Elon Musk, the richest man on earth, founder of SpaceX with its idea of reusable rocket and maker of electric cars from his company, Tesla inc., has now embarked on his new project of making humanoid robots.
Recently, he presented a prototype of his yet-to-be-made humanoid robot, Optimus, at a Silicon Valley event. The prototype of the humanoid robot to be made, however, was still on wheels as it could not walk -- a humanoid robot, though, no one could make one so far, should, in theory, be able to walk and do many other things humans do. Even so, the one shown on the annual Tesla AI (Artificial Intelligence) Day presentation could at least wave to the audience and raise its knees. A video of the upcoming humanlike robot, Optimus, was screened which showed that the machine could do some simple things like lifting bars, carrying boxes and watering plants. How simple and uninteresting those acts appear when humans do them! And to think that long after scientists developed intelligent machines that we now know how difficult and complex these tasks of just lifting something from the ground and taking it to another place are!
But why making humanoid robots? Robots, automated machines capable of doing specific tasks with speed and precision with little or no human help, are already in use to save labour. Apart from those used in domestic, educational or space research purposes, some three million industrial robots are already engaged at different workplaces across the world, says a World Robotics report. And going by the trend in the use of robots so far, which has tripled in the last two decades, by 2030 the number is projected to rise to 20 million of which 14 million may be in China.
Though these special-purpose robots are helping their users, no doubt to the latter's satisfaction, innovators and entrepreneurs are still not satisfied. They want to materialise their fantasy of making a sci-fi-style automaton, an android.
It may be recalled at this point what this ambitious entrepreneur along with more than a hundred high-tech industry leaders (in robotics and artificial intelligence) in 2017 wrote in an open letter to the UN calling for preventing an arms race using lethal autonomous weapons.
For, he, like his cosignatories of the letter to the UN, feared, those autonomous machines run by AI, dubbed 'killer robots,' would start, what they called, a 'third revolution in warfare.'
Terming AI humanity's worst existential threat, this hi-tech entrepreneur launched a non-profit organisation, OpenAI, which would look for ways to serve humanity in a safer way, with the help of AI, of course.
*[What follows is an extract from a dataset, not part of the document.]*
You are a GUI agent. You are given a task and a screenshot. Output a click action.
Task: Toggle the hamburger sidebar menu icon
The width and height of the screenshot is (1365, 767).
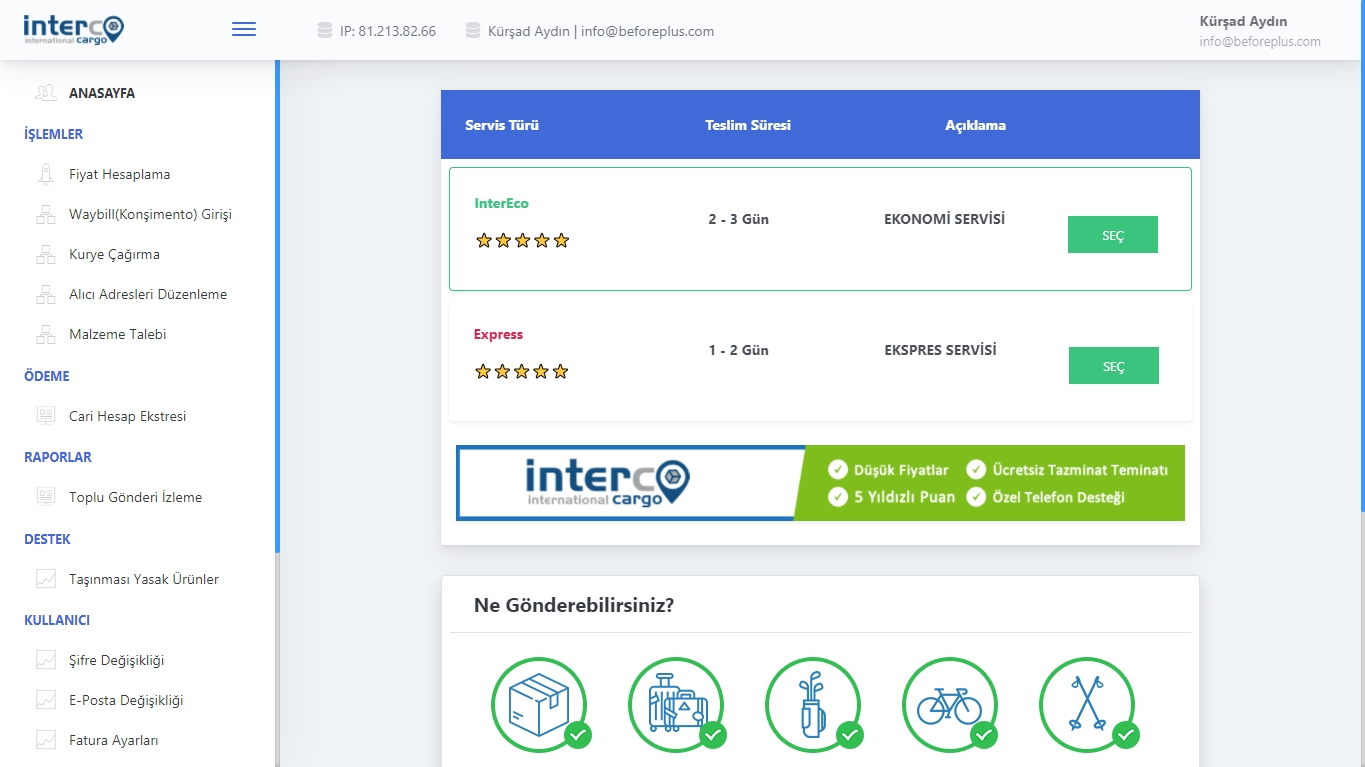(244, 30)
Needless to say, the 'Optimus' he is trying to build is itself an autonomous AI-powered machine. However, it is going to be a safe, helpful humanoid, Mr. Musk claimed. But who knows where the fine line between a safe and an unsafe humanoid lies! For how often the road to hell is paved with good intentions!
That said, there is no way the forward march of technology can be stopped. The point is to control the research and development of potentially dangerous technologies. But who is there to take control?
Information and Computer Technology (ICT) including AI is already in the hands of big business. Now, it is up to the governments to save potentially perilous technologies including AI, nuclear and biotechnologies from falling into wrong hands.
However, knowingly or unknowingly, we are already using AI and the service it provides. For example, Online shopping, advertising, web searching, digital personal assistants such as smartphones, virtual assistants answering questions and providing recommendations and so on are all AI-based.
Commerce, industry, finance, farming, medical research, security systems, public administration, transport, you name it, AI's presence is there.
In fact, AI is now a fast growing field of technology and its application cuts across every conceivable field of human endeavour. So, it will be better to embrace, not fear it.